━━━━━ Information given ━━━━━

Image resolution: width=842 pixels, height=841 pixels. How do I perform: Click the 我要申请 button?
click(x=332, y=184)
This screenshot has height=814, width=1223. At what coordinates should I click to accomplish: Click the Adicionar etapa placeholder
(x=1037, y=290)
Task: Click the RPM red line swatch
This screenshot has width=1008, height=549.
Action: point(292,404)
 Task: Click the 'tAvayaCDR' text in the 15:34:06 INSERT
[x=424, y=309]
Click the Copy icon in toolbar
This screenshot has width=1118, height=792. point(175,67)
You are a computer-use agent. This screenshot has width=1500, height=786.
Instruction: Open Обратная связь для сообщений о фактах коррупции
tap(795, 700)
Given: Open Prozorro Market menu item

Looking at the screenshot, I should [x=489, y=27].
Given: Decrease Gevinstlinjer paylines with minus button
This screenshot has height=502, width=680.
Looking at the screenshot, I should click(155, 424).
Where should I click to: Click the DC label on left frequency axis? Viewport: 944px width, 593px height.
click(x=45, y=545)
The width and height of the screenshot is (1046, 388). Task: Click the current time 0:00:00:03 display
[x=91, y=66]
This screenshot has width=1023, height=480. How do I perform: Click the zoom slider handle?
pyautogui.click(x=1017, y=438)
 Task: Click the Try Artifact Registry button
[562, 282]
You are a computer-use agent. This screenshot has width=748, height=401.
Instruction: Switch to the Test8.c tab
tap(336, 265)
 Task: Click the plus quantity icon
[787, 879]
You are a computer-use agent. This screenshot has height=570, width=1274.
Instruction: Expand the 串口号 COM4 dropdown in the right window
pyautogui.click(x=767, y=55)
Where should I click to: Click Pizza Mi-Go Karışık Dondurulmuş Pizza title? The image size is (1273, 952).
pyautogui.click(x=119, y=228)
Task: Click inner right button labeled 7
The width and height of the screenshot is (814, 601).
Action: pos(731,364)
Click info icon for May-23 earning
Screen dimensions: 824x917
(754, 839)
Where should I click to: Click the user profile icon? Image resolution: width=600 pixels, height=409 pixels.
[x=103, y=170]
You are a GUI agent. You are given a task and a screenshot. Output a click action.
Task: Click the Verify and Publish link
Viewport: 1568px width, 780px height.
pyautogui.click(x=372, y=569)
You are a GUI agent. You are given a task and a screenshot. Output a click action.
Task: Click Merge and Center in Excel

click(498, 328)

━━━━━

• **About this exercise**: The entries above must each be repeated exactly.

• **Written answer**:
Image resolution: width=842 pixels, height=841 pixels. How do I perform: Click the 我要申请 button?
click(x=332, y=184)
This screenshot has height=814, width=1223. At what coordinates should I click to accomplish: Click the Adicionar etapa placeholder
(x=1037, y=290)
Task: Click the RPM red line swatch
This screenshot has width=1008, height=549.
Action: point(292,404)
 Task: Click the 'tAvayaCDR' text in the 15:34:06 INSERT
[x=424, y=309]
Click the Copy icon in toolbar
This screenshot has width=1118, height=792. point(175,67)
You are a computer-use agent. This screenshot has width=1500, height=786.
Instruction: Open Обратная связь для сообщений о фактах коррупции
tap(795, 700)
Given: Open Prozorro Market menu item

Looking at the screenshot, I should [x=489, y=27].
Given: Decrease Gevinstlinjer paylines with minus button
This screenshot has height=502, width=680.
Looking at the screenshot, I should click(155, 424).
Where should I click to: Click the DC label on left frequency axis? Viewport: 944px width, 593px height.
click(x=45, y=545)
The width and height of the screenshot is (1046, 388). Task: Click the current time 0:00:00:03 display
[x=91, y=66]
This screenshot has width=1023, height=480. How do I perform: Click the zoom slider handle?
pyautogui.click(x=1017, y=438)
 Task: Click the Try Artifact Registry button
[562, 282]
You are a computer-use agent. This screenshot has width=748, height=401.
Instruction: Switch to the Test8.c tab
tap(336, 265)
 Task: Click the plus quantity icon
[787, 879]
You are a computer-use agent. This screenshot has height=570, width=1274.
Instruction: Expand the 串口号 COM4 dropdown in the right window
pyautogui.click(x=767, y=55)
Where should I click to: Click Pizza Mi-Go Karışık Dondurulmuş Pizza title? The image size is (1273, 952).
pyautogui.click(x=119, y=228)
Task: Click inner right button labeled 7
The width and height of the screenshot is (814, 601).
Action: pos(731,364)
Click info icon for May-23 earning
Screen dimensions: 824x917
(754, 839)
Where should I click to: Click the user profile icon? Image resolution: width=600 pixels, height=409 pixels.
[x=103, y=170]
You are a GUI agent. You are given a task and a screenshot. Output a click action.
Task: Click the Verify and Publish link
Viewport: 1568px width, 780px height.
pyautogui.click(x=372, y=569)
You are a GUI agent. You are given a task and a screenshot. Output a click action.
Task: Click Merge and Center in Excel

click(498, 328)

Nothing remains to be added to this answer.